In the present paper we consider numerical methods to solve the discrete Schrodinger equation with a time dependent Hamiltonian (motivated by problems encountered in the study of spin systems). We will consider both short-range interactions, which lead to evolution equations involving sparse matrices, and long-range interactions, which lead to dense matrices. Both of these settings show very different computational characteristics. We use Magnus integrators for time integration and employ a framework based on Leja interpolation to compute the resulting action of the matrix exponential.

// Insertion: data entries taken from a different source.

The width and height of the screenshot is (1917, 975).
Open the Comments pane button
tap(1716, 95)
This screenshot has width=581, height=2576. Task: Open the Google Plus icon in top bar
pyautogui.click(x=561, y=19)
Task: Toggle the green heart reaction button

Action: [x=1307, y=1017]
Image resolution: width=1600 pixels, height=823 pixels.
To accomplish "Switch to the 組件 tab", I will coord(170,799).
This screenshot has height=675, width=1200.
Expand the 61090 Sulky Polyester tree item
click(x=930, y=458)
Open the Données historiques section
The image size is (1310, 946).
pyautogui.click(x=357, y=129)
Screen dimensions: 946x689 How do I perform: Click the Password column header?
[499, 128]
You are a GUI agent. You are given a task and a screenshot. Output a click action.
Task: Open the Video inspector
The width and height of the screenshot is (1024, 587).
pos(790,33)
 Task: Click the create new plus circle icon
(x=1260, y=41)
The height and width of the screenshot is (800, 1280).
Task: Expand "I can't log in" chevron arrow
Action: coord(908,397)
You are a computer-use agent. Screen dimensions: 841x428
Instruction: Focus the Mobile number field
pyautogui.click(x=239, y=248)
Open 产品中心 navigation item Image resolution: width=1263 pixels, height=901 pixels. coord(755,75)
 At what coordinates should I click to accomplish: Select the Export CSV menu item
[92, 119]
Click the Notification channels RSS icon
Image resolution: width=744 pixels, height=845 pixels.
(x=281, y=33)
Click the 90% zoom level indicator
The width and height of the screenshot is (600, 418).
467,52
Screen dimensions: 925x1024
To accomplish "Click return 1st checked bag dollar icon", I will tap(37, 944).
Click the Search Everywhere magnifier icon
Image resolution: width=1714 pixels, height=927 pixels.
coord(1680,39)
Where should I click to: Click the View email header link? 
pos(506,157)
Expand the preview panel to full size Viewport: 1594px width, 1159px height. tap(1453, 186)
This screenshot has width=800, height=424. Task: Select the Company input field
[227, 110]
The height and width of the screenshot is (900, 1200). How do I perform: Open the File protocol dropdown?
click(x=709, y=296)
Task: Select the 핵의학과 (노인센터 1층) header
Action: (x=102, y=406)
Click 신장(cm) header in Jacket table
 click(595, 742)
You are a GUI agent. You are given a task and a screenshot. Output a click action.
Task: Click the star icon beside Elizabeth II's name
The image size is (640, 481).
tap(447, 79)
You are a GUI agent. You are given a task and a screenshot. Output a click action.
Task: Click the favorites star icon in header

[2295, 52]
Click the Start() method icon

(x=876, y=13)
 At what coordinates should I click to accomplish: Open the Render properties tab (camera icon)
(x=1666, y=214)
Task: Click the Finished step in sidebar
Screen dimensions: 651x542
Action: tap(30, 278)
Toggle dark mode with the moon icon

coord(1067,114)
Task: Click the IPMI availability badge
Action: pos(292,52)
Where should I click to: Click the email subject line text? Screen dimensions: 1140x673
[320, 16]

We consider both traditional Magnus integrators (which are extensively used for these types of problems in the literature) as well as the recently developed commutator-free Magnus integrators and implement them on modern CPU and GPU (graphics processing unit) based systems. We find that GPUs can yield a significant speed-up (up to a factor of $10$ in the dense case) for these types of problems. In the sparse case GPUs are only advantageous for large problem sizes and the achieved speed-ups are more modest. In most cases the commutator-free variant is superior but especially on the GPU this advantage is rather small. In fact, none of the advantage of commutator-free methods on GPUs (and on multi-core CPUs) is due to the elimination of commutators. This has important consequences for the design of more efficient numerical methods.